We found seats and stored our luggage, but a couple of stops down the line we were displaced by an extended family, sprawled across several benches.

To pass the time I took notes:

‘Uniformed attendants sweeping the floor every two hours in a vain attempt to curb the tide of discarded noodle boxes, bottles of ice tea and sunflower seed shells.

‘Smoking restricted to in-between the carriages, but a veil of smoke hangs in every compartment.

‘Plastic bags full of pot noodles swinging from the overhead storage racks.

‘Passengers sitting hunched over on little collapsable stools blocking the passageway.

‘Female attendants in blue uniforms joke with the passengers but retain a professional distance.

‘A very Russian looking conductor calling out the next station in a high and steady pitch.
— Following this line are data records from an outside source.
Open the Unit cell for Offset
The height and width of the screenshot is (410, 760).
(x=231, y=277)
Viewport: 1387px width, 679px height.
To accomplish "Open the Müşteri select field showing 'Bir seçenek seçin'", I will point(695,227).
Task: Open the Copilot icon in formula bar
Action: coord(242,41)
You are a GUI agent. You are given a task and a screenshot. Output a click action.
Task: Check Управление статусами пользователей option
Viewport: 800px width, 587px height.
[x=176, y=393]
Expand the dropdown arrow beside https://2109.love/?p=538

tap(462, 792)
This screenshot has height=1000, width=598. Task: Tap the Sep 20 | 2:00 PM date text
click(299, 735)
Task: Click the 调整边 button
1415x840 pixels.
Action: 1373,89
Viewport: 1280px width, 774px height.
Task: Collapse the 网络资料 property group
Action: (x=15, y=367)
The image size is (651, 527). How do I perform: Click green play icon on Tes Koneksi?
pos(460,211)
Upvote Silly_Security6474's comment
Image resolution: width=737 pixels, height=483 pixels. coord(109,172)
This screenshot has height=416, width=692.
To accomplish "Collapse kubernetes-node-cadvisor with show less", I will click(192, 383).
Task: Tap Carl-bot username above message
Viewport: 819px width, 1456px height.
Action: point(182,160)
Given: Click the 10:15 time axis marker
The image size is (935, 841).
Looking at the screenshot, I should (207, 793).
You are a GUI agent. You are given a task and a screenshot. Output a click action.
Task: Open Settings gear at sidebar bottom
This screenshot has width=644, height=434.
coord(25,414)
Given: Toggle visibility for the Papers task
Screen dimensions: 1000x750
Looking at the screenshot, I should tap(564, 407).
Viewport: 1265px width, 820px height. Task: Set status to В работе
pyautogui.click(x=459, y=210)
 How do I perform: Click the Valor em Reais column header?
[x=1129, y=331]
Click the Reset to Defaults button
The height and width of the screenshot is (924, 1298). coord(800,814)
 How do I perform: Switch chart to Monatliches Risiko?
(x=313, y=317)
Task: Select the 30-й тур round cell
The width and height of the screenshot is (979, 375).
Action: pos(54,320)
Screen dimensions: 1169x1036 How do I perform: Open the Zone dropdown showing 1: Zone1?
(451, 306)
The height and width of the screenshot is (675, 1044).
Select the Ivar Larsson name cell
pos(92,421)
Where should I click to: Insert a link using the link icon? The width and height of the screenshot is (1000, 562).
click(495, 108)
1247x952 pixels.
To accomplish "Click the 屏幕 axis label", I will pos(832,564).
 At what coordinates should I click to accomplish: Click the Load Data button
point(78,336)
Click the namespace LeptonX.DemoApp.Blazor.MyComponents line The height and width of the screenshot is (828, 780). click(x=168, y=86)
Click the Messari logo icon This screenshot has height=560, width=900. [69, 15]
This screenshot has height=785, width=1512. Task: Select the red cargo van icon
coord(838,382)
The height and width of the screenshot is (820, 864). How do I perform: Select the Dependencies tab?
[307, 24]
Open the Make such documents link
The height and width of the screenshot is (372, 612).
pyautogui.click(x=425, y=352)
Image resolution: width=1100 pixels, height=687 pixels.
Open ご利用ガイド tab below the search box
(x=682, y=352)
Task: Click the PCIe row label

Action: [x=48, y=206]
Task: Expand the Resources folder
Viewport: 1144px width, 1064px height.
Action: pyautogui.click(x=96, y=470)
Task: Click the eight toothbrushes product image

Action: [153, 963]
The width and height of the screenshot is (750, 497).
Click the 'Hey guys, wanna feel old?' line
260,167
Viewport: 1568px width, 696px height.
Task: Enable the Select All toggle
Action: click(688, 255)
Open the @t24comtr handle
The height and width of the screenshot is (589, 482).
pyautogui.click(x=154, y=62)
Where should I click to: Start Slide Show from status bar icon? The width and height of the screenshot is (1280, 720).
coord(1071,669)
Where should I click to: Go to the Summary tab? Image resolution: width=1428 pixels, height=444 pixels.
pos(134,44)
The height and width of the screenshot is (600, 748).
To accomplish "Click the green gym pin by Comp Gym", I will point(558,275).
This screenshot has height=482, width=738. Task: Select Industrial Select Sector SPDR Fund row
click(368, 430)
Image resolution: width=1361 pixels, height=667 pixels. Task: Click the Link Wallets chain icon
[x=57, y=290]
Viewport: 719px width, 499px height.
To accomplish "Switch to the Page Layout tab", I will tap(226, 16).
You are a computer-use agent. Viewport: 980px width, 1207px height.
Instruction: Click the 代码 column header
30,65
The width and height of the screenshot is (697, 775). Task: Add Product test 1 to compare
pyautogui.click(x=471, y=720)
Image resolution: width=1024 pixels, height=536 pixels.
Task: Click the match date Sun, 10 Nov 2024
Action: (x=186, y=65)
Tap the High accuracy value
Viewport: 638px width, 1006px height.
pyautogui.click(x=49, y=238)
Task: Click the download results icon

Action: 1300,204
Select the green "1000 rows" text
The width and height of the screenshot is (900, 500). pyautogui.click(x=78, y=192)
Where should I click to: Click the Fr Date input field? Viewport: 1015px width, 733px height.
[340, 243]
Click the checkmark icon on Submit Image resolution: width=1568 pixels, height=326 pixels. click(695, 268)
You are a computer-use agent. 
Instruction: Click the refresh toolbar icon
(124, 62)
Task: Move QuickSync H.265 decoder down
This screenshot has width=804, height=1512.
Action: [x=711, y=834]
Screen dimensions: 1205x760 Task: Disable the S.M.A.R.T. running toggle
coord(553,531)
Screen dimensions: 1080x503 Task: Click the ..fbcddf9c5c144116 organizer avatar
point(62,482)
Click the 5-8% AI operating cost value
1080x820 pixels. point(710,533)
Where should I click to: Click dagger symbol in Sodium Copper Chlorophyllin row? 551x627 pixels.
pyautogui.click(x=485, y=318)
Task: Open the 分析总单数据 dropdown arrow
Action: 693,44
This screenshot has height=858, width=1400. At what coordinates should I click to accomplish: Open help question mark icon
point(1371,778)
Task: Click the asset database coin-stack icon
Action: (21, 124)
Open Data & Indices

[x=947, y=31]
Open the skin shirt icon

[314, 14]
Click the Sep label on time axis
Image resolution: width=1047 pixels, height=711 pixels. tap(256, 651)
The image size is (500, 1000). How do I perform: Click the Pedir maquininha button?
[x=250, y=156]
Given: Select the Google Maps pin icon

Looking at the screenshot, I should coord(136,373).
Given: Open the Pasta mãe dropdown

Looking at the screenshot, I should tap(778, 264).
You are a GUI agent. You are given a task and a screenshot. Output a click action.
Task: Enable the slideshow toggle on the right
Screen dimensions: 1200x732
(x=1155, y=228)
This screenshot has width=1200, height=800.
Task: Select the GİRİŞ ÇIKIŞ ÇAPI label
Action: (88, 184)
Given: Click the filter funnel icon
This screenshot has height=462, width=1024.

‘Three boys in their late teens slept on one bench, entangled like a litter of pups.’

They play fought – two would hold the other down and jab him in the throat or put a tissue over his mouth until his eyes watered.

Tired, and feeling emotional about the experience so far, I wrote: ‘Perhaps you could learn as much about China after a 34 hour train journey than if you visited the Great Wall of China.’

I read a copy of Paul Theroux’s ‘Riding the Iron Rooster: by train through China’ Dave had kindly given to me. Theroux writes: ‘I had seen plenty of wimps in China, but the predominating characteristic of the Chinese was stoicism.’

I had noted a similar observation earlier in the journey: ‘Every available space taken up by standing, squatting, sitting, impressively stoic passengers.’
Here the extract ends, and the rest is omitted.